* [THE PROBLEM]: Below are entries; output exactly the lines from the one with "Given: Open Почта mail icon" to the one with "The image size is (1033, 624).", both included, and nothing else.

* [RECORDS SUPPLIED]:

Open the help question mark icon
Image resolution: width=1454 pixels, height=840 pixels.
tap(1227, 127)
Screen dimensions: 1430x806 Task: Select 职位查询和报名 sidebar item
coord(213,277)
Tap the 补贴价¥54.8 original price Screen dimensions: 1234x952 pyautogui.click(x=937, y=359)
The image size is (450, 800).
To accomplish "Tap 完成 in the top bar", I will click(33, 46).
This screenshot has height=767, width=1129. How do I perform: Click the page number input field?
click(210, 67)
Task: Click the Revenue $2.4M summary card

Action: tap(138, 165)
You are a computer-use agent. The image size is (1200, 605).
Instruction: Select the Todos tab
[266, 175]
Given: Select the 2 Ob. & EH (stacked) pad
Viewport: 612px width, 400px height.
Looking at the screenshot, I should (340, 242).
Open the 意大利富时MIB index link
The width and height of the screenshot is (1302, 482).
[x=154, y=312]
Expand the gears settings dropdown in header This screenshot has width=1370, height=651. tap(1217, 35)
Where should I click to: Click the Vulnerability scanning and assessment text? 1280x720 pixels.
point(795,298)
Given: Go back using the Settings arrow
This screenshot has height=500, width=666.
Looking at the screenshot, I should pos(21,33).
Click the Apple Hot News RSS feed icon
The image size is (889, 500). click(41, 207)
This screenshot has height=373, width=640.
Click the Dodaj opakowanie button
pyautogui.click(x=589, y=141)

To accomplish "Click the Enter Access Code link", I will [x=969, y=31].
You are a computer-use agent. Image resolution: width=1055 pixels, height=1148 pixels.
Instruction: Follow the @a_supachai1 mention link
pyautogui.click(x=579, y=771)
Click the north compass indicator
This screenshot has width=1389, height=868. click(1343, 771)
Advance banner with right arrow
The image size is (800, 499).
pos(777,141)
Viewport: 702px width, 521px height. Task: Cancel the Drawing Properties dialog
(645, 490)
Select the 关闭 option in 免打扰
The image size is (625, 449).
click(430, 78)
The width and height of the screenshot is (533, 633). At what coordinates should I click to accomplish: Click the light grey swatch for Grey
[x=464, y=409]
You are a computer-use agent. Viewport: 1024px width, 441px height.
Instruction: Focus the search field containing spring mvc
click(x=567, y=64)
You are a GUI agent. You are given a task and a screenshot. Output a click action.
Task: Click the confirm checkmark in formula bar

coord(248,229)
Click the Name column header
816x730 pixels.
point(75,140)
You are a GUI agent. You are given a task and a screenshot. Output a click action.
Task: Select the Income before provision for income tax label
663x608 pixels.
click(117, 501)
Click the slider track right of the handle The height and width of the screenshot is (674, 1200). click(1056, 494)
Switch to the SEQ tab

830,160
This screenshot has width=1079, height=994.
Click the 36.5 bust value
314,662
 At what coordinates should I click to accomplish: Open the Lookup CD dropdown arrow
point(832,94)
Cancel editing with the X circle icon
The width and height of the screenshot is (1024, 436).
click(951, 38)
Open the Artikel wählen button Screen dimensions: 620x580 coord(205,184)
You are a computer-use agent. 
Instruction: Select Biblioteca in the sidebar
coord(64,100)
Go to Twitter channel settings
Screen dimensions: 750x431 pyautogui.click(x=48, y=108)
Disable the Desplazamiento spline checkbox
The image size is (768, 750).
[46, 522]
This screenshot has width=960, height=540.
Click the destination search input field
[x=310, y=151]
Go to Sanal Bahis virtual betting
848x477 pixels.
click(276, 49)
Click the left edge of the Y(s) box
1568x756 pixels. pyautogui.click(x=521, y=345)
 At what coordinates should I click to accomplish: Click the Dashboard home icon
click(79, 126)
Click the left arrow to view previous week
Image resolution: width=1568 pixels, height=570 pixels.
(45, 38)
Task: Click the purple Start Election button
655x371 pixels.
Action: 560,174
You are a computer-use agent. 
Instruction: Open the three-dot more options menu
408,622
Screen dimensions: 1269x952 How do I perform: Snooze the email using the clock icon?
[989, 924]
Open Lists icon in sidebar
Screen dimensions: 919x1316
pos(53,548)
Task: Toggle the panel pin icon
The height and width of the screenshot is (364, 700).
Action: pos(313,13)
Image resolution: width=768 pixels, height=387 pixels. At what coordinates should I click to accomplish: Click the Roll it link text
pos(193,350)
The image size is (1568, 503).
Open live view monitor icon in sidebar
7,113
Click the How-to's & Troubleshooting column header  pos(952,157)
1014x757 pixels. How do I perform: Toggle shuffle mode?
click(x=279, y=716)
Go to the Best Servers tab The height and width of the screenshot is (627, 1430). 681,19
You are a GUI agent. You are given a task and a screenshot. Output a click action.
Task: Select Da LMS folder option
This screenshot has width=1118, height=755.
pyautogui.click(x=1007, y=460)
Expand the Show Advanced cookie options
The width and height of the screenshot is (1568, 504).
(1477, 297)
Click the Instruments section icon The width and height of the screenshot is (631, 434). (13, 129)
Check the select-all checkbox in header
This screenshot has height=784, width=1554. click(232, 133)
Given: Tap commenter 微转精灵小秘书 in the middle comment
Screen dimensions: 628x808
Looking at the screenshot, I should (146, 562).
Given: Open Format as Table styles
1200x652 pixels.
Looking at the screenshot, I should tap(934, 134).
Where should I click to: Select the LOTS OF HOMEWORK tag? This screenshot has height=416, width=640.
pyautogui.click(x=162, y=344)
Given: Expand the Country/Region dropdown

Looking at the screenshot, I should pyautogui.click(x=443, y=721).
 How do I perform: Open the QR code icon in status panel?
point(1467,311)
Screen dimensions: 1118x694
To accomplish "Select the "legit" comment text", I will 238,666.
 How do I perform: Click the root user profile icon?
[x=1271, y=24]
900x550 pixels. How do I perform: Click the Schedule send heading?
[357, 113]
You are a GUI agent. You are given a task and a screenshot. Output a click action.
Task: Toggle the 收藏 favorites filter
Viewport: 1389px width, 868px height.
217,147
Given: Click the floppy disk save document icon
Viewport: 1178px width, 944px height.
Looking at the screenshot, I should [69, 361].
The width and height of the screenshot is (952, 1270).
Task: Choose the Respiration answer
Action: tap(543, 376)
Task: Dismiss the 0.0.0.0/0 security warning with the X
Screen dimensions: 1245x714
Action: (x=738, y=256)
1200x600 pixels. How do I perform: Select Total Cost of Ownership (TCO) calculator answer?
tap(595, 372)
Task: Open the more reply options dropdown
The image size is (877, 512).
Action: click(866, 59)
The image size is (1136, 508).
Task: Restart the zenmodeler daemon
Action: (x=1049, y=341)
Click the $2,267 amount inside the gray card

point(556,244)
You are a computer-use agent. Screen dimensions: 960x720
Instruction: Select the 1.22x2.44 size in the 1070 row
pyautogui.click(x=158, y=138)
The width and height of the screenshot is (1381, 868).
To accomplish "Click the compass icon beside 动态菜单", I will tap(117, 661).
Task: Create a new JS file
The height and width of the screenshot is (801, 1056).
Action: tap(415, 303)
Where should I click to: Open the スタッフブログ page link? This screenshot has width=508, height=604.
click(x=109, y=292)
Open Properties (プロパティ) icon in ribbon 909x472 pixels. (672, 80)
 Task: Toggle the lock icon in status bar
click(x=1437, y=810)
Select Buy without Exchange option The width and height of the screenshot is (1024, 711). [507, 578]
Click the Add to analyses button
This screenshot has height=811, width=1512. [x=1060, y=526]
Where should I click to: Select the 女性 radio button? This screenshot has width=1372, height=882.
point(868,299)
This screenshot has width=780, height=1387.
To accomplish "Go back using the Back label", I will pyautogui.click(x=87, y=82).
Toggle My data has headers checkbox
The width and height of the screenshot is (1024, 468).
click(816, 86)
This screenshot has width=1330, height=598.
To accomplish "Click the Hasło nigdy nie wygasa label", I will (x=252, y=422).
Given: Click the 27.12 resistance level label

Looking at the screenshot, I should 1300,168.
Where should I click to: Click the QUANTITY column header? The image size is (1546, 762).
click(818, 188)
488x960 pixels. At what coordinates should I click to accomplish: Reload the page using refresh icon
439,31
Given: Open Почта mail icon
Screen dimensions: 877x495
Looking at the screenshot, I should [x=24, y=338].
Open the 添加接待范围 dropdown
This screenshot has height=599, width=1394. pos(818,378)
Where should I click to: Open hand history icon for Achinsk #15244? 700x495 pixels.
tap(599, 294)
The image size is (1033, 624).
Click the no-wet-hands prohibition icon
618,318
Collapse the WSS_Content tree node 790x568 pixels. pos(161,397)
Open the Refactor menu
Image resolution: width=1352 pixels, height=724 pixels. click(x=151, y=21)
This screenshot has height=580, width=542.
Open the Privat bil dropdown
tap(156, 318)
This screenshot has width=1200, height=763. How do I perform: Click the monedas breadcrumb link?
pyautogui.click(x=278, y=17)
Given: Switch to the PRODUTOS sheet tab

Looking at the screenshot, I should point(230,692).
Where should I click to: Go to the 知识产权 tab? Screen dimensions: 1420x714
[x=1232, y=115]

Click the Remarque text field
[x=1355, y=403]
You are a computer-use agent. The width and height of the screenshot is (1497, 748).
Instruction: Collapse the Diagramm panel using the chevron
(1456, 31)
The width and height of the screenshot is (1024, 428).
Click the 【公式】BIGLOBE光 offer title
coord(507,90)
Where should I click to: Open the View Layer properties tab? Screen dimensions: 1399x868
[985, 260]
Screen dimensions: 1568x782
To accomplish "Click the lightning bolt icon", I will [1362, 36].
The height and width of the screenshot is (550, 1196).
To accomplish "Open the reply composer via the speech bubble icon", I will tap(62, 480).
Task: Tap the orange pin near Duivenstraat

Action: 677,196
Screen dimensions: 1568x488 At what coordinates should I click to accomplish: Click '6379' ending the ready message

* [WRITTEN ANSWER]:
Given: Open Почта mail icon
Screen dimensions: 877x495
Looking at the screenshot, I should [x=24, y=338].
Open the 添加接待范围 dropdown
This screenshot has height=599, width=1394. pos(818,378)
Where should I click to: Open hand history icon for Achinsk #15244? 700x495 pixels.
tap(599, 294)
The image size is (1033, 624).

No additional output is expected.